-- WRITTEN PROBLEM --
Please print the lines of the data below without any change, starting at the line that contains "The image size is (881, 690)." and ending at the line that contains "Click the Browse...", with both of those lines included. Print no other lines.

-- Data on finding words and elements --
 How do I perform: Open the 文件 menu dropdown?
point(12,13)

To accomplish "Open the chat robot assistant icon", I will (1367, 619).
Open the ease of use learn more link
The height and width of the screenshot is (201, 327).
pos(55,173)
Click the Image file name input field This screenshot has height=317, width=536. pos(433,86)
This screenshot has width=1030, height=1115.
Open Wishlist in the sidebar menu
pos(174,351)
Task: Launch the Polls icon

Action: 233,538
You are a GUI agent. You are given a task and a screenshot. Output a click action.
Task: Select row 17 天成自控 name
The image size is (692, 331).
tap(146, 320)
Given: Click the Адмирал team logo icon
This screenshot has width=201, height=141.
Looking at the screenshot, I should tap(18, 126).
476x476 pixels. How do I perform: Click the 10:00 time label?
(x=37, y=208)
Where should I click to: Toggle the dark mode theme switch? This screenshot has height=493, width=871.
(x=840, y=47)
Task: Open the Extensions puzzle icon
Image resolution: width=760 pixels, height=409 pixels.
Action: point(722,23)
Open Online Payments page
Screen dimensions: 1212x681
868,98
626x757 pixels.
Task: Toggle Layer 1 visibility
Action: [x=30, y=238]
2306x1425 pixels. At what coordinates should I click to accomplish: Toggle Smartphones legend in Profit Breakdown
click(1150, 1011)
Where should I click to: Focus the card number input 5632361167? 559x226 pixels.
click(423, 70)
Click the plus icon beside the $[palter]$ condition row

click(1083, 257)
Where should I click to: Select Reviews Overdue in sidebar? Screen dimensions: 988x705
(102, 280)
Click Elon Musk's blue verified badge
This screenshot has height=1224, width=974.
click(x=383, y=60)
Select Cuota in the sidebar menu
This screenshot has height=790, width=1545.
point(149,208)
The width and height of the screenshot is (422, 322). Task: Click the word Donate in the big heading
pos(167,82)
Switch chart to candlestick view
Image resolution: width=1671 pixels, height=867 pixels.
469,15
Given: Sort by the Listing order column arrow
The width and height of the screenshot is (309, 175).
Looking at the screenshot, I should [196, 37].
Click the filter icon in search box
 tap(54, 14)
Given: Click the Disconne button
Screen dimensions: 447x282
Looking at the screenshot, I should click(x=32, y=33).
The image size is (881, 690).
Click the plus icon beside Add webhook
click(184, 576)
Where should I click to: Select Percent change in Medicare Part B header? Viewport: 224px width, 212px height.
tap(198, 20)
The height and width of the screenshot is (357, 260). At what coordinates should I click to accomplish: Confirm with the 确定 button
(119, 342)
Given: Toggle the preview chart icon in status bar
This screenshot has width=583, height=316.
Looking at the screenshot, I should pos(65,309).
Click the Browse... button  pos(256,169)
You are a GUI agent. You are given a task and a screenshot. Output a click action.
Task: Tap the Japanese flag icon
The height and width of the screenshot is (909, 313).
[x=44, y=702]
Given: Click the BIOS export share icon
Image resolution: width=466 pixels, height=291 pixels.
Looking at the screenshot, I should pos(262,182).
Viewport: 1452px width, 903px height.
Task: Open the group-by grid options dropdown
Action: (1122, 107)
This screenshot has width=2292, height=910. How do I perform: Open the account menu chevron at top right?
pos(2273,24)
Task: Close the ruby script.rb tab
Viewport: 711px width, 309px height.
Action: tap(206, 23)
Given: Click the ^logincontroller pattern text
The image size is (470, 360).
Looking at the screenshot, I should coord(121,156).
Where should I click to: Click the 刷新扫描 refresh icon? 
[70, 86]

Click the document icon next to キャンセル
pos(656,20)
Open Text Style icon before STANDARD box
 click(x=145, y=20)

-- RESPONSE --
The image size is (881, 690).
Click the plus icon beside Add webhook
click(184, 576)
Where should I click to: Select Percent change in Medicare Part B header? Viewport: 224px width, 212px height.
tap(198, 20)
The height and width of the screenshot is (357, 260). At what coordinates should I click to accomplish: Confirm with the 确定 button
(119, 342)
Given: Toggle the preview chart icon in status bar
This screenshot has width=583, height=316.
Looking at the screenshot, I should pos(65,309).
Click the Browse... button  pos(256,169)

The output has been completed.